Pregnancy & Lactation

The safety of human normal immunoglobulin in pregnancy has not been fully established. There is a potential risk of transmission of infections such as parvovirus B19. In cases of maternal infection, fetal complications such as abortion, hydrops fetalis, or fetal death may occur. Therefore, it should be administered during pregnancy only if the expected benefit outweighs the potential risk. The safety of use in breastfeeding mothers has not been established.

Precautions & Warnings

Human normal immunoglobulin, derived from human plasma, carries a potential risk of transmitting infectious agents such as hepatitis viruses or other pathogens. Patients, especially those with hemophilia or immunodeficiency, should be appropriately vaccinated (e.g., hepatitis vaccines) and monitored for any signs of infection.

Thrombosis may occur irrespective of the route of administration, particularly in patients with risk factors such as advanced age, immobilization, hypercoagulable states, history of arterial or venous thrombosis, use of estrogen, indwelling central venous catheters, hyperviscosity, or cardiovascular risk factors. In such cases, the lowest effective dose and infusion rate should be used.

Severe hypersensitivity and anaphylactic reactions, including a sudden drop in blood pressure, may occur. Patients with IgA deficiency and anti-IgA antibodies are at increased risk of such reactions.

Patients with renal impairment (including acute renal failure), especially those with risk factors such as pre-existing renal disease, diabetes, age >65 years, hypovolemia, sepsis, paraproteinemia, or concomitant use of nephrotoxic drugs, should receive IVIG cautiously at the lowest effective dose and infusion rate.

Patients with hemolytic anemia or at risk of hemolysis (e.g., blood groups A, B, or AB) should be monitored, as IVIG may induce hemolysis, particularly at high doses.
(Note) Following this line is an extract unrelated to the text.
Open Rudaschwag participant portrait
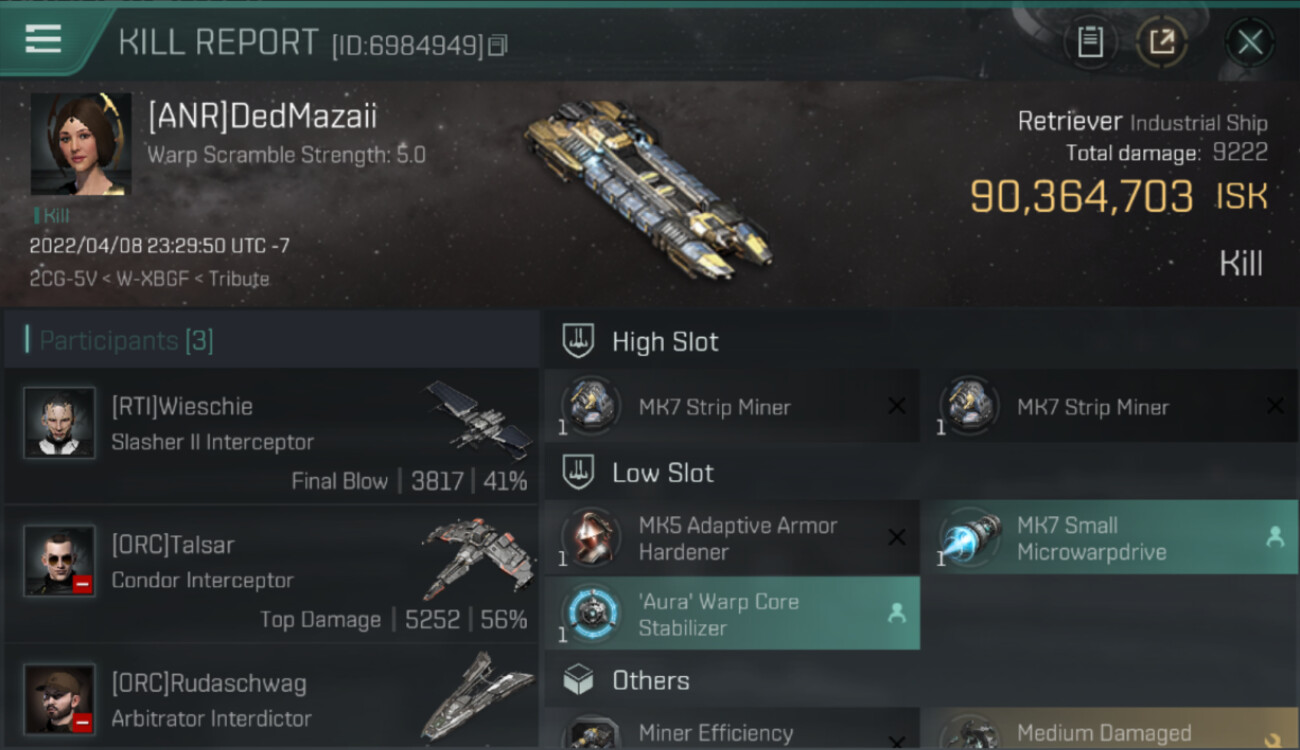 coord(60,698)
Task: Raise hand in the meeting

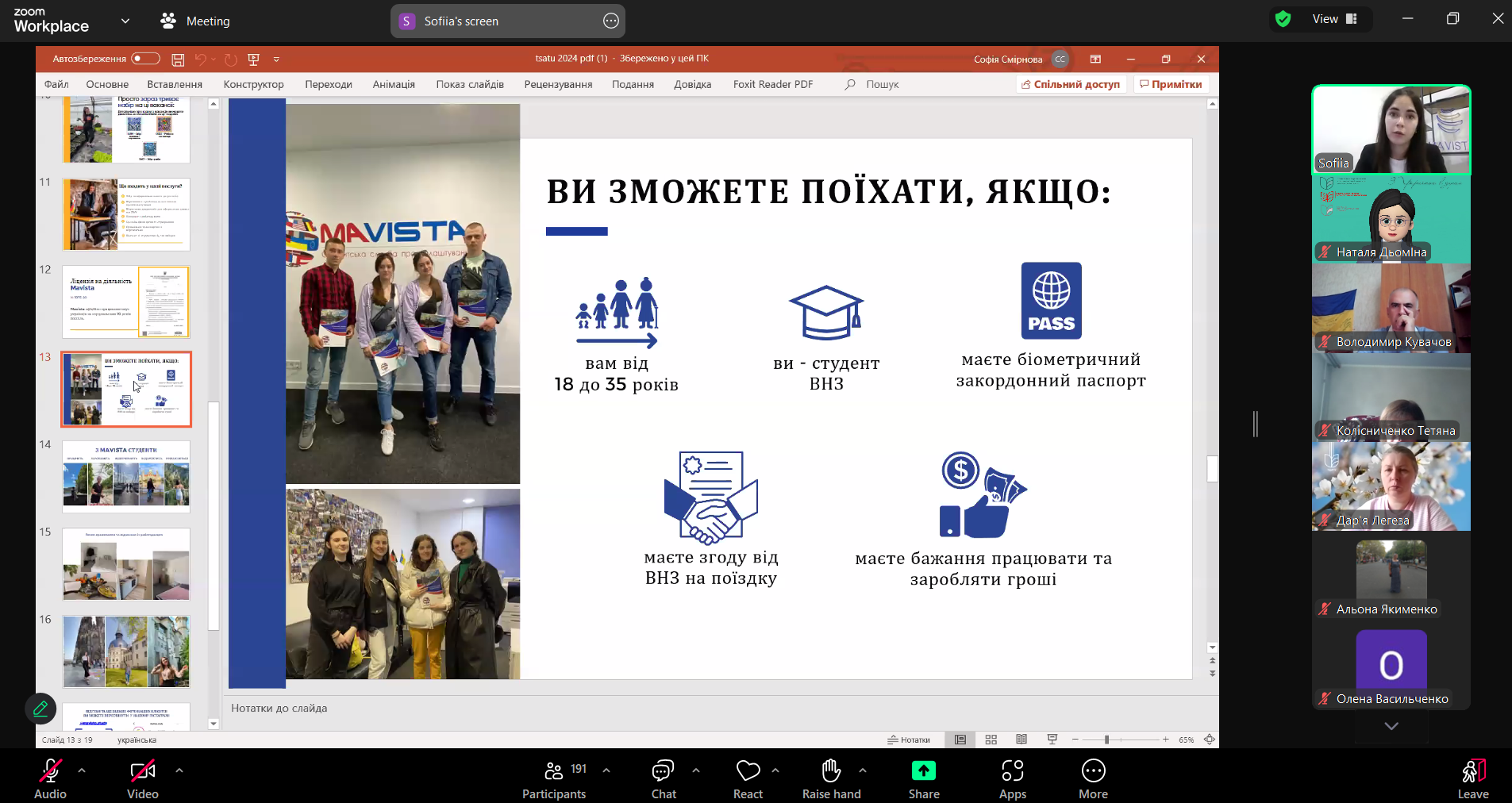Action: pyautogui.click(x=831, y=779)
Patients with cardiovascular or cerebrovascular disorders should be carefully monitored, as thromboembolic events (e.g., stroke, myocardial infarction, deep vein thrombosis, pulmonary embolism) may occur due to increased blood viscosity.

Aseptic Meningitis Syndrome (AMS) has been reported following high-dose or rapid IVIG infusion. Symptoms (e.g., severe headache, neck stiffness, photophobia, nausea, vomiting) usually appear within hours to days and resolve after discontinuation.

Patients should be informed of possible symptoms such as headache, nausea, dizziness, fever, drowsiness, and photophobia, and advised to seek medical attention if severe symptoms occur.

Patients with known IgA deficiency should take caution, as anaphylaxis may occur in those with anti-IgA antibodies.

IVIG may interfere with blood group antibody testing and may cause hemolysis or a positive direct antiglobulin (Coombs’) test.

Non-cardiogenic pulmonary edema (TRALI) has been reported following IVIG administration, presenting with respiratory distress, pulmonary edema, hypoxemia, fever, and occurring typically within 1–6 hours after infusion.

Therapeutic Class

Vaccines, Anti-sera & Immunoglobulin

Storage Conditions

Store and transport the product at 2°C to 8°C. Protect from light and do not freeze. Keep out of the reach and sight of children.